Ster inactiefSter inactiefSter inactiefSter inactiefSter inactief
 

Terwijl sommige mensen de jaren aftellen totdat ze met pensioen mogen, kijken anderen er als een berg tegenop. Natuurlijk ligt het voor iedereen anders, dat heeft vooral te maken met het soort werk en de werkomgeving. Voor een stratenmaker is het volgens mij fysiek veel te zwaar om tot zijn 65-ste of meer door te moeten werken. Maar er zijn genoeg baantjes waarbij je nog jaren na je pensioen kunt blijven werken. Zoals Fien Kerkers bijvoorbeeld, die haar 60-ste jubileum vierde in het onderwijs. In 2013 sprak ik met haar in opdracht van het ED.

ASTEN - "Het onderwijs was, is en blijft mijn hobby", klinkt het vol overtuiging uit de mond van de 79-jarige Fien Kerkers uit Asten. Met de teller inmiddels op zestig jaar heeft deze lerares dan ook een respectabele staat van dienst. Onlangs kreeg ze daarvoor een speldje van de onderwijsbond. Officieel viert ze haar zestigste jubileum op 25 juni.

Kerkers denkt absoluut nog niet aan stoppen, ook al is ze inmiddels als vrijwilligster werkzaam. "Vroeger moest je stoppen met werken als je ging trouwen, dus trouwde ik niet.

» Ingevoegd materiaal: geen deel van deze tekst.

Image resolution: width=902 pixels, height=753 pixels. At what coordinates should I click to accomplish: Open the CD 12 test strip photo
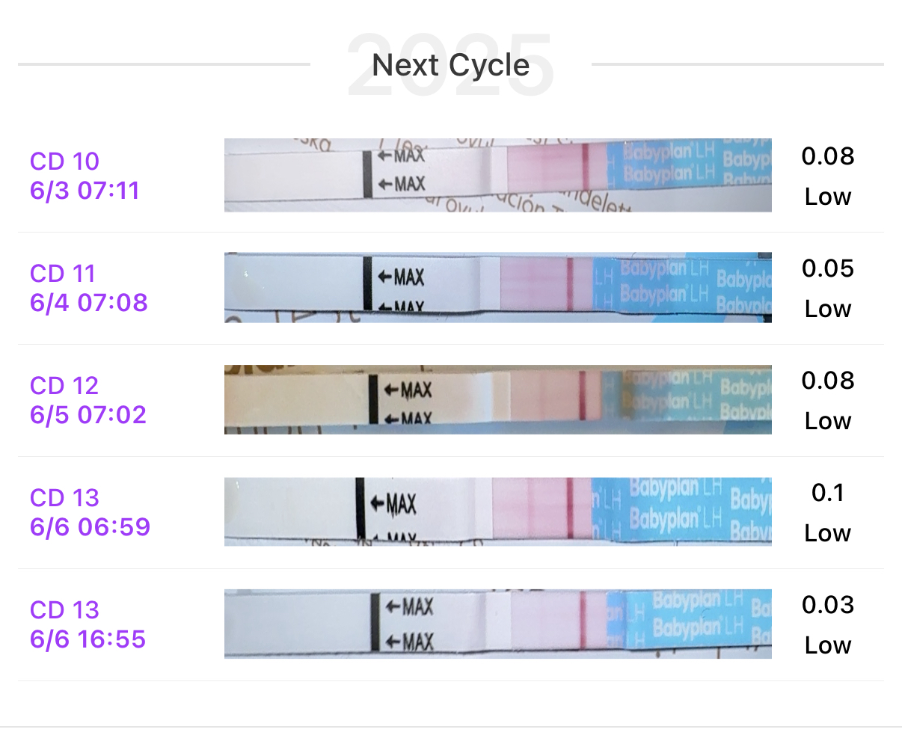tap(497, 399)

Voor mij was dat geen moeilijke keuze, ik ben namelijk getrouwd met het onderwijs." Toen ze 65 werd, was ze gedwongen om te stoppen, ook al wilde ze dat helemaal niet. "Toen had je nog niet de keuze om te blijven werken als je dat wilde. Ik heb nog drie weken na mijn pensionering doorgewerkt, omdat toen pas de vakantie begon, maar daar moest officieel toestemming voor worden gegeven."

Kerkers bleef als vrijwilligster werkzaam aan de school waar ze ooit als groentje begon: basisschool De Zonnebloem in Liessel, die toen nog de RK Jongensschool heette. Twee jaar geleden maakte ze de overstap naar het Varendonck-college in Someren. Daar helpt ze zo'n twintig uur per week kinderen die het een beetje moeilijk hebben, met spelling en grammatica. "Werken met kinderen is het boeiendste wat er is", zegt ze met stralende ogen. "Ik kan me geen leven zonder hen voorstellen. In de vakanties dool ik altijd maar een beetje rond, dan mis ik de school enorm."

In de loop der jaren zag Kerkers de kinderen in de klas veranderen van een beetje bange wezentjes tot de mondige jeugd van nu. Een ding is volgens haar altijd hetzelfde gebleven: de kinderen zijn nog net zo lief en aardig als toen. "De jeugd is anders, maar zeker niet slechter. Als je van de kinderen houdt, houden de kinderen van jou." Ook nu merkt Kerkers, ondanks de generatiekloof, dat de kinderen haar vertrouwen en graag mogen. "Als ze me zien, komen ze meteen een praatje maken. Ze noemen me oma, maar met veel respect. Dat vind ik geweldig."